__Exercise 1__:
In the interview with homemaker Beth Cranford, what does she name as her most effective time management tool?
__Exercise 2__:
Extend the interview with homemaker Beth Cranford, picking up from its last line.

__Source__:
How Does She Do It? Read About Homemaker Beth

Today’s homemaker interview is with Beth Cranford. Beth is a full-time mom and homemaker. She lives in middle Tennessee with her husband and two children. She enjoys creating a home for her family and home schooling her children. You can learn more about her at her website.

And just to shake things up a bit, Beth’s article is in her own words instead of mine. I hope you enjoy learning more about her and how she manages her home. And be sure to visit her website when you have a chance.

What is your life like?

This past August my husband and I celebrated our 20th wedding anniversary. Reflecting on the years and what we’ve been through and learned, I suddenly came to the realization that I’m becoming one of those “older women” that the Bible talks about. Even though I still seek wisdom from mentors and still have a lot to learn, I have come to see that I have gained wisdom myself and have something to teach. I hope that I can offer help and hope to the younger women in my path.

We have two children, ages 13 and 4. We waited a long time for each of them and were completely overjoyed with the news of each. (Not so much joy carrying them, but that’s a story for a different day.) We homeschool our 13 year old and intend to do so with the 4 year old when he’s old enough. I’m somewhat of a relaxed home schooler, so we’re not exactly sure what “old enough” really means. We learn as we go and try to keep our focus on God and family while learning what God calls us to learn. About eight years ago we moved from Maine to middle Tennessee. It was a big switch but we’re enjoying life here. I keep myself busy with home schooling, church activities, family life, and keeping up my website.

How do you manage your time and keep track of things you have to do?

My most effective time management tool is to simplify. Complicated living is stressful and usually not very fruitful. I keep my schedule very simple; we stay home a lot. I keep my housekeeping simple – we don’t have stuff we don’t use. I think just those two things keep my time pretty manageable.

__Rows from a dataset__:
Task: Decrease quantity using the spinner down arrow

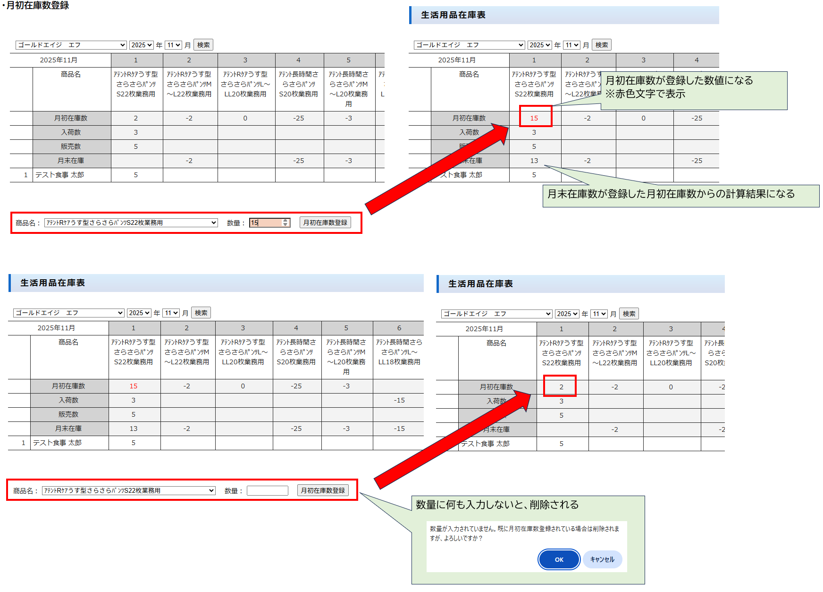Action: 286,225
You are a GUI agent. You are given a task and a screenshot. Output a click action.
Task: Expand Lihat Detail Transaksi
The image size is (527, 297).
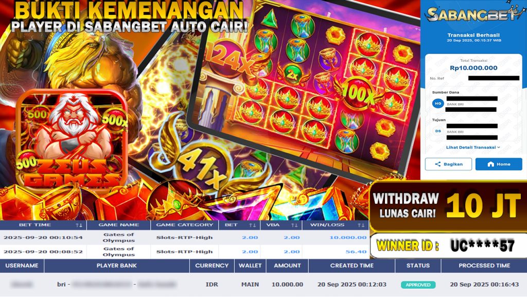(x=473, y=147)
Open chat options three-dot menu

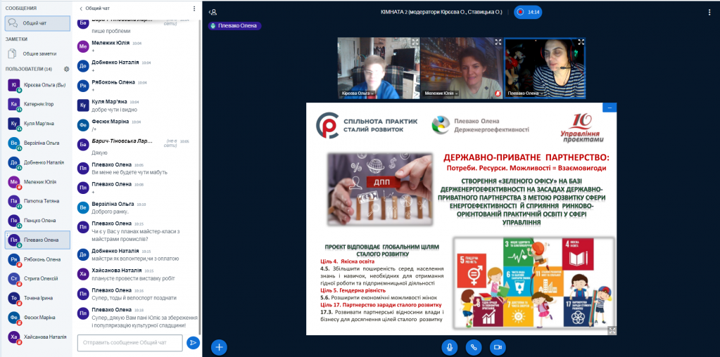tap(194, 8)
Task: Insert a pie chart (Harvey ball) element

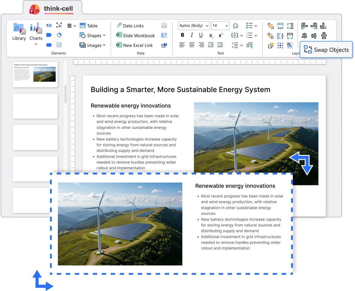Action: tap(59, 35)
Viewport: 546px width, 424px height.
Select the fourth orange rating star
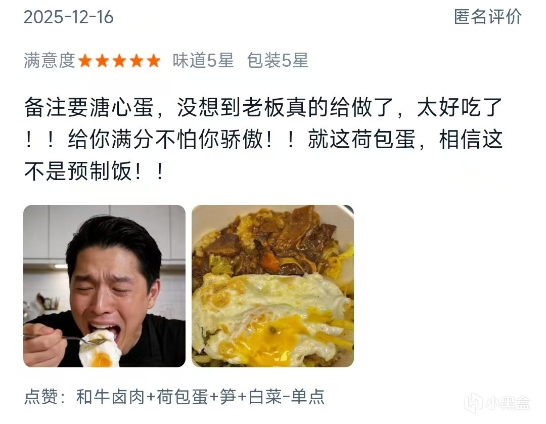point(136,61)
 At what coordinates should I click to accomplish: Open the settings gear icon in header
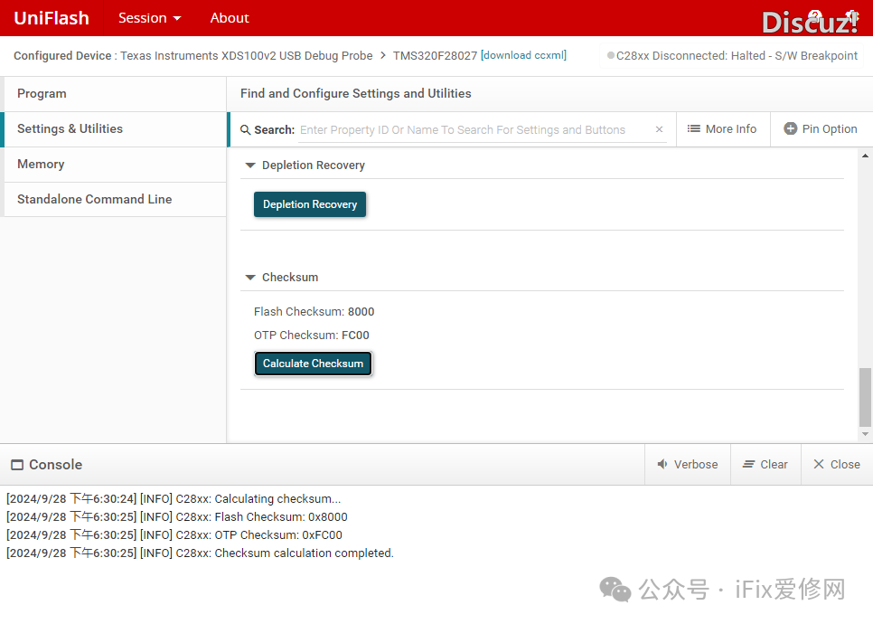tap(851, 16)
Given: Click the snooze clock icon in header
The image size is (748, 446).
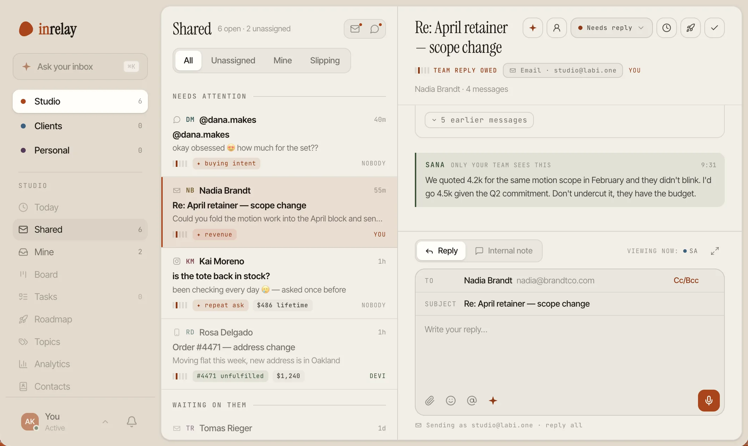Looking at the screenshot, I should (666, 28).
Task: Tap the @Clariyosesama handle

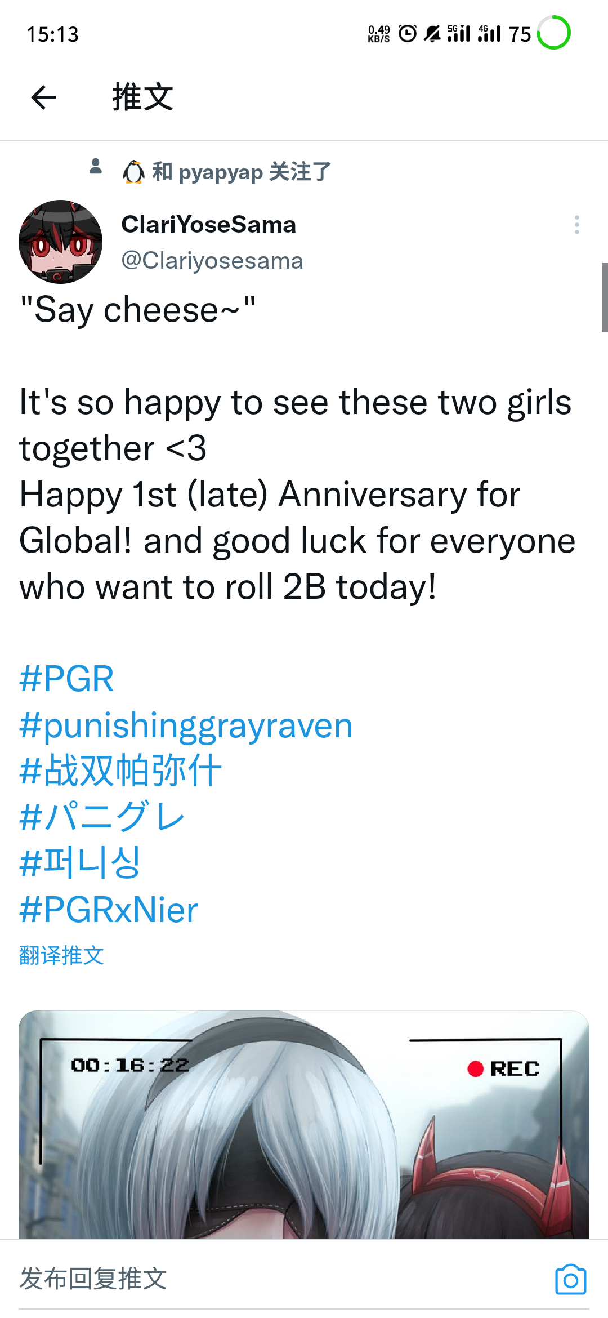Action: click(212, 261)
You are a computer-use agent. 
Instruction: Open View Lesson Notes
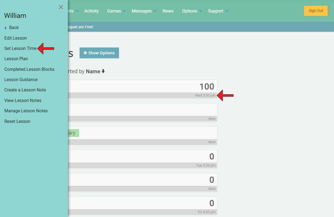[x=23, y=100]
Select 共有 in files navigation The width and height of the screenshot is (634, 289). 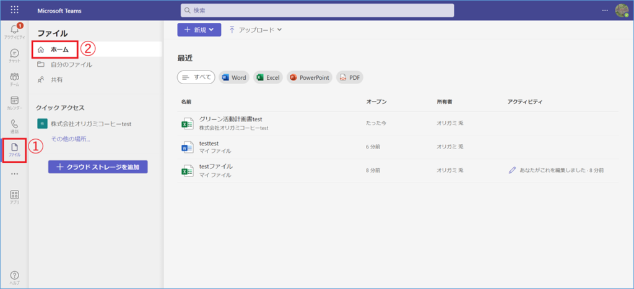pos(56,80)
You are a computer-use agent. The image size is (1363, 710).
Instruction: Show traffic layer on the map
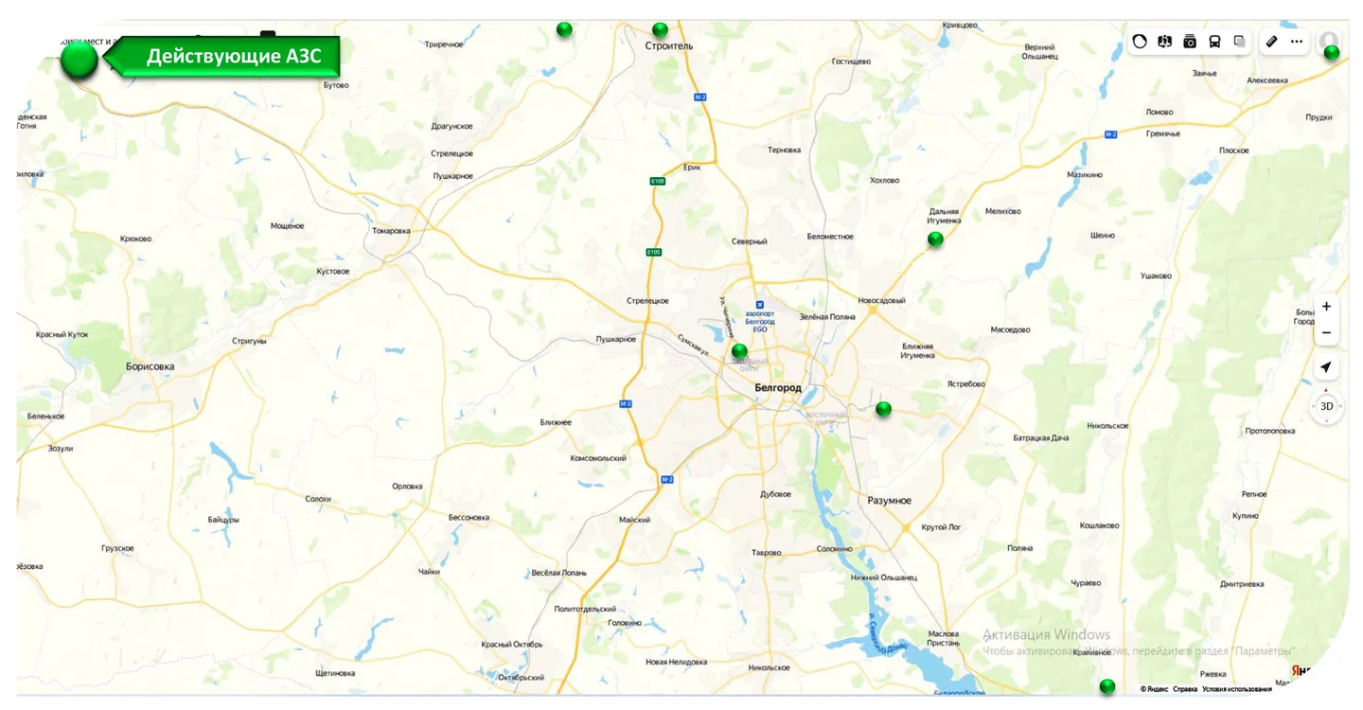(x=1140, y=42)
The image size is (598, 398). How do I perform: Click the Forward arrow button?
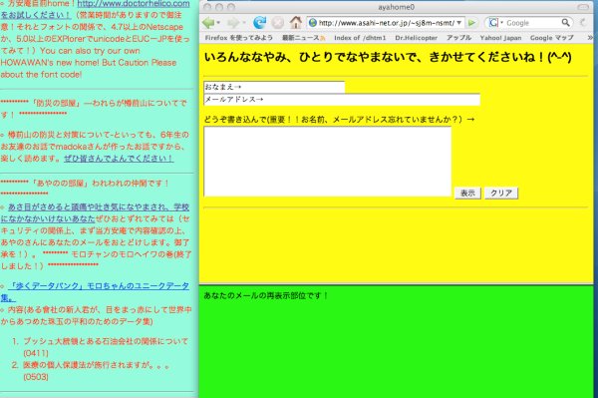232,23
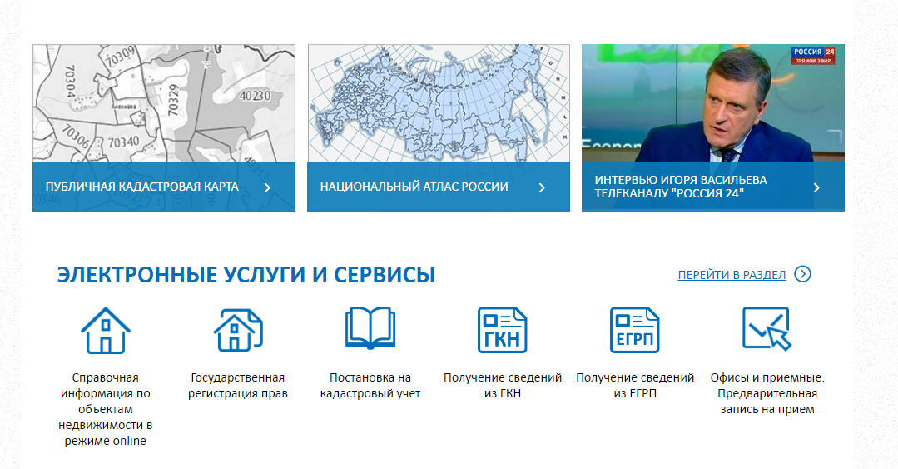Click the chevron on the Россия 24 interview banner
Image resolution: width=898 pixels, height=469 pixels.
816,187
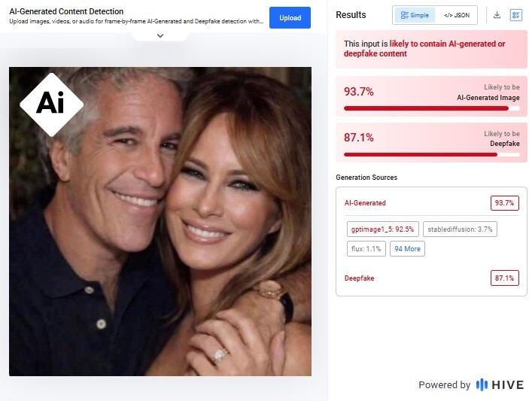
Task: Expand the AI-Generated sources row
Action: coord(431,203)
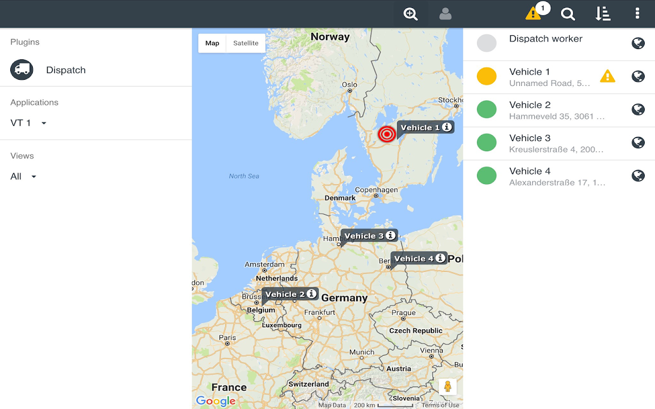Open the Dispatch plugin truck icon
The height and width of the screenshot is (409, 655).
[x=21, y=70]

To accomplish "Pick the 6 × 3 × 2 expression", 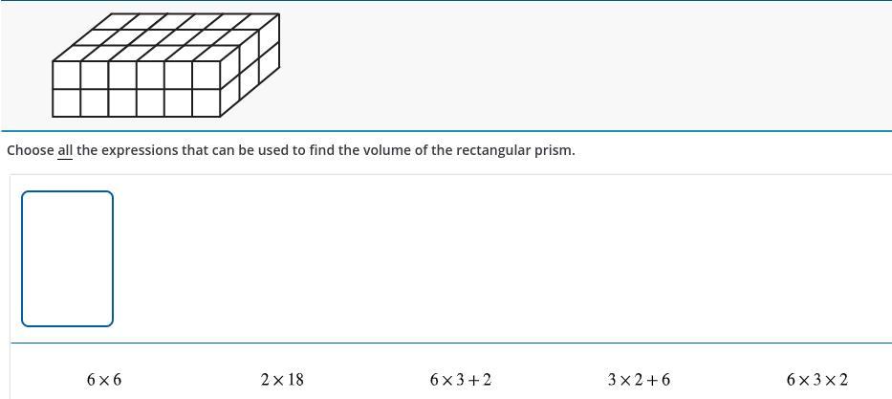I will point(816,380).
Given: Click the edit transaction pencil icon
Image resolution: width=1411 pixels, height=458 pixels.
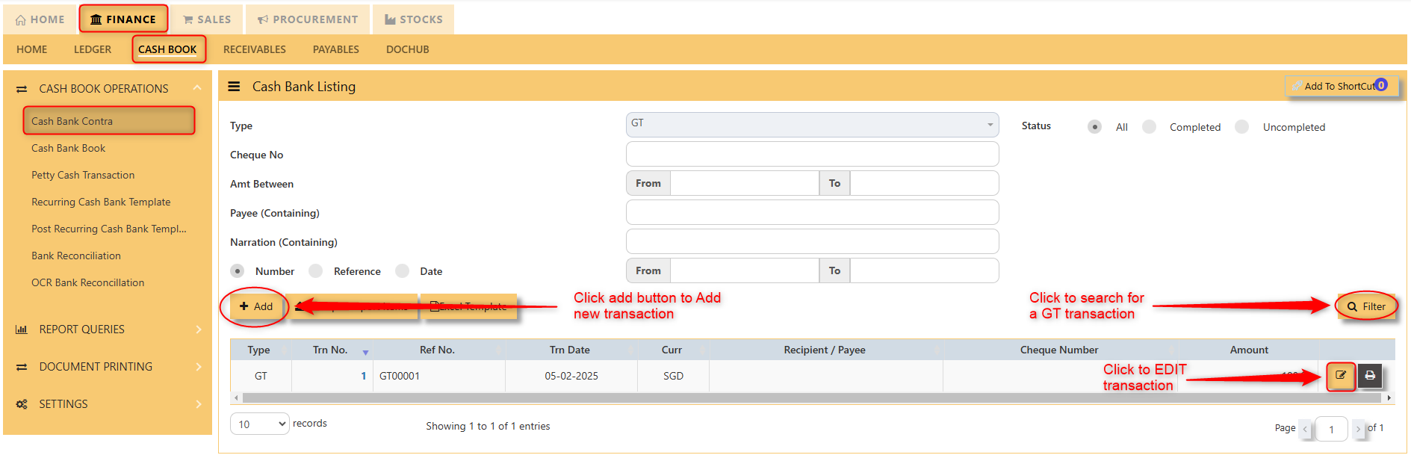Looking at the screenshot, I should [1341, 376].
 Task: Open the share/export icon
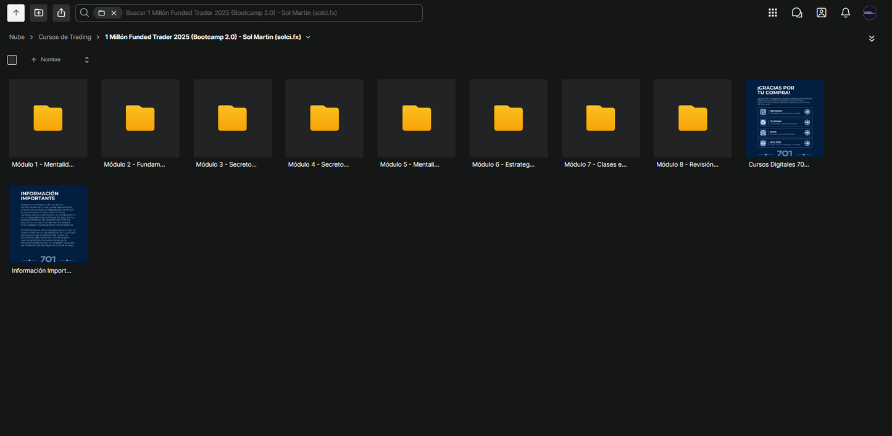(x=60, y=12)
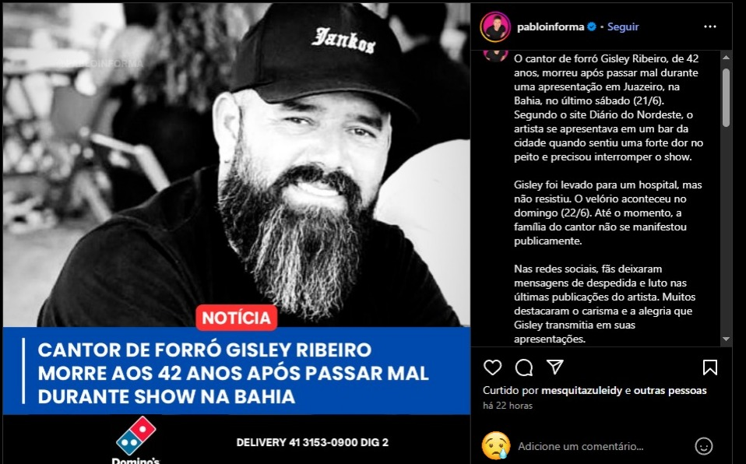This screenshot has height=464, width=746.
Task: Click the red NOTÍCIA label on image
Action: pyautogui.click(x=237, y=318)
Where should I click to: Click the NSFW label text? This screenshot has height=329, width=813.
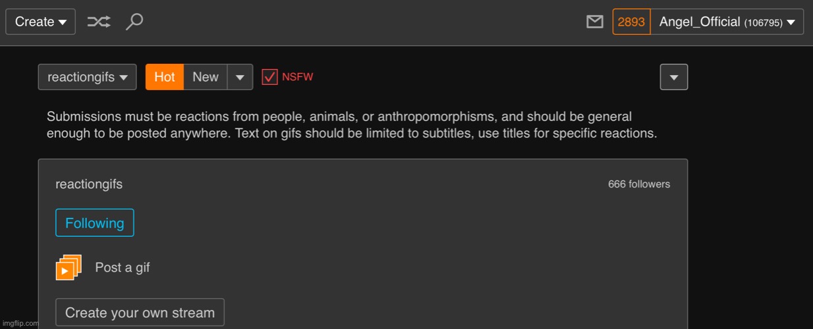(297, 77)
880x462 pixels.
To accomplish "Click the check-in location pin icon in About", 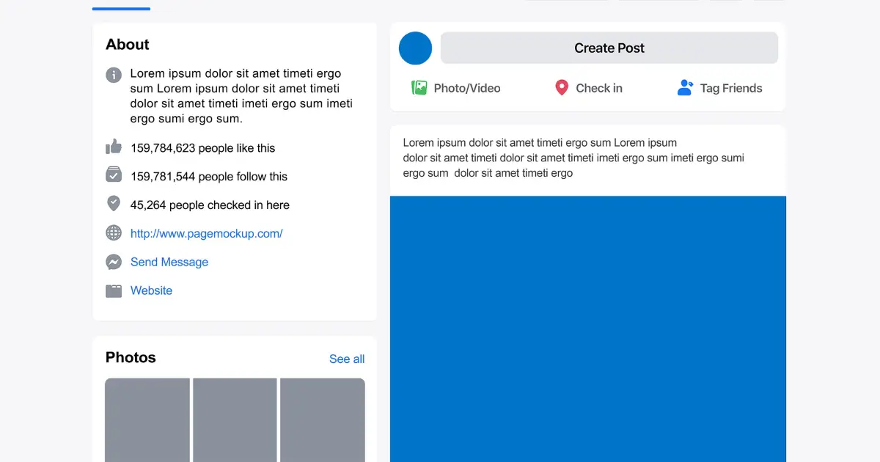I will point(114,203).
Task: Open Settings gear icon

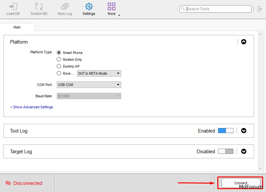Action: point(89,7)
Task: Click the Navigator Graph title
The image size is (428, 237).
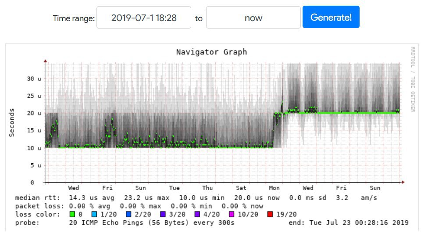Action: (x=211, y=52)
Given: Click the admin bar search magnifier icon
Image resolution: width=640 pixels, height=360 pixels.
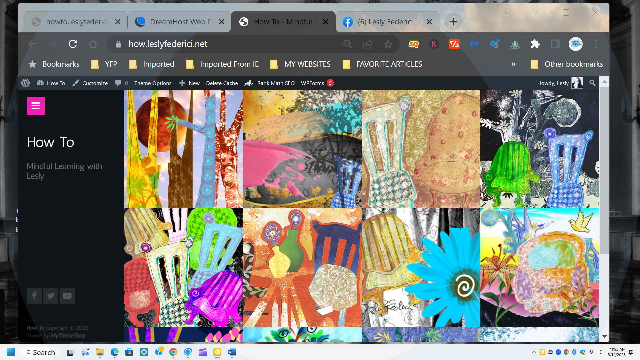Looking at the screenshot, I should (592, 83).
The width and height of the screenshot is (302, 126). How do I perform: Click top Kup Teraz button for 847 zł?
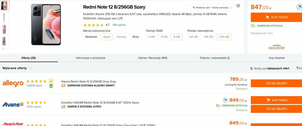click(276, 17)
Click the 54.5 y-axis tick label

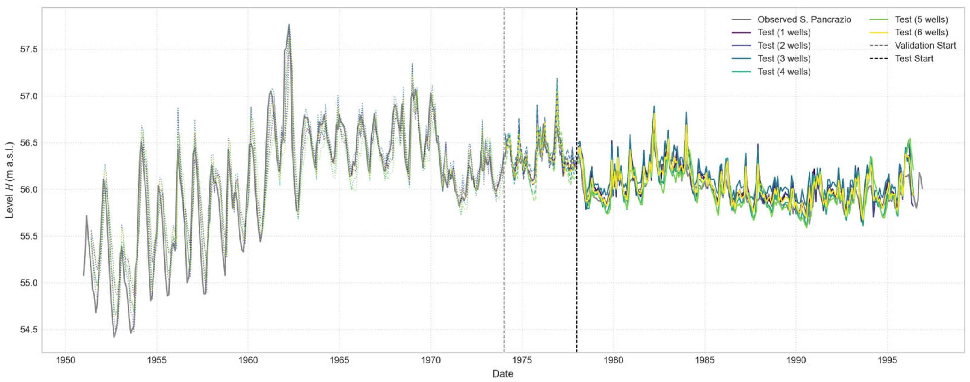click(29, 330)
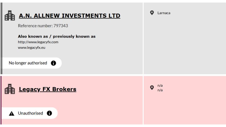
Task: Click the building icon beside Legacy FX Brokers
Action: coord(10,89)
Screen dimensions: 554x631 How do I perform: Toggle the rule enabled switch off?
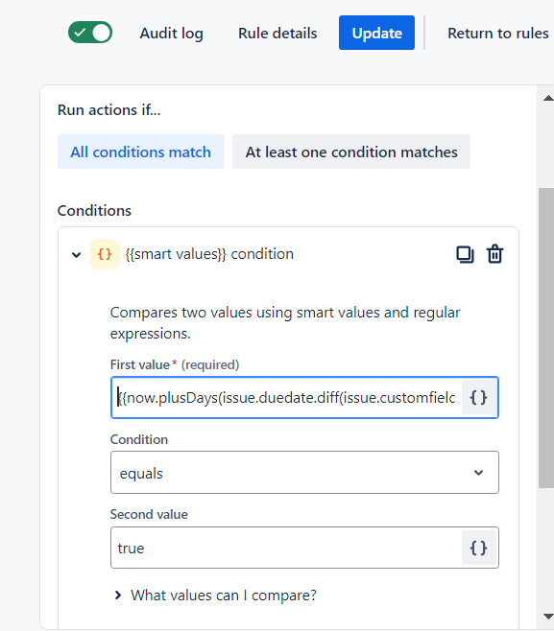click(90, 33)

__Final result 1__:
Simplifying.

__Final result 2__:
Am I busy? Yes. I’m a faithful wife and homemaker. I’m a mom who also educates her children. I’m involved in my church. I work from home. I could easily get buried under the pressure of everything I have to do. But I’ve got some systems in place that help me with that. I realize there will be times when one area of my life will seem to take priority for a while, like when it’s time to plan school for the coming year. I won’t spend quite as much time on the business, etc. It’s normal and it’s really the only way that one person can fill many roles. There has to be an ebb and flow. I just keep an eye on it and make sure I still give a little bit of love to the other areas and that I don’t get too carried away in my current project.

I’ve written a book, actually a collection of articles on this very question. I’m in the process of posting one article at a time on my blog.  If you’d like to take a peak, you can find the first article here.  I post another one each Monday so be sure and check back for more.

How do you organize your space? What’s your style?

The house we live in isn’t very big so we do have to be intentional about how we organize. I’ve already mentioned my first strategy, and that’s to not have stuff we don’t need/use. That cuts down on a lot of potential storage issues. It also saves a lot of money!

I try to organize in a logical way, storing things where I use them. For example, every room in the house has a space for books, whether it be a whole book case or a simple basket for favorite read-alouds or magazines. I keep a box in my closet for items we’ll donate to either Goodwill or someone else. Whenever we are dealing with something we no longer want it goes straight into the box instead of being moved from place to place. My keys, shoes, and purse always go in the same place. It sure makes getting out the door (and out of the driveway!) a lot more efficient.

I guess I have a lot of little “tricks” that I employ to try to stay ahead of the disarray (you can read more of them in the articles I mentioned above).  I don’t operate well when there is lots of clutter – I call it visual noise. My house, quite honestly, very seldom looks great. But it often looks acceptable, and we can most often find what we need when we need it. That’s probably all I can ask for in the season of child raising.

What’s your cleaning schedule?

If there is a cleaning schedule in print, I’ve probably tried it. I’m sure they all work…for the person who works them! I have found I’m not that person.

My productivity style is what I call a “batch worker”. That means I like to do a lot of one thing and then move away from that for a while and go do a lot of something else. Some things can’t be done that way, like making the bed. It’s pretty much an every day thing. But I only clean my bathrooms once per week (ok, less often most of the time). I usually do all the dishes from the day in one fell swoop after supper. I know, it probably isn’t the best way. It does make for a messy kitchen all day, but it seems to be what ends up happening. When I get the vacuum cleaner out, I’ll most likely end up doing the whole house or at least one whole level. I pay all of the bills once per month instead of as they come in. As I go throughout the day and find things that are out of place, I usually put them all in one place and then put them all away at one time. I feel like I get it done a lot faster that way.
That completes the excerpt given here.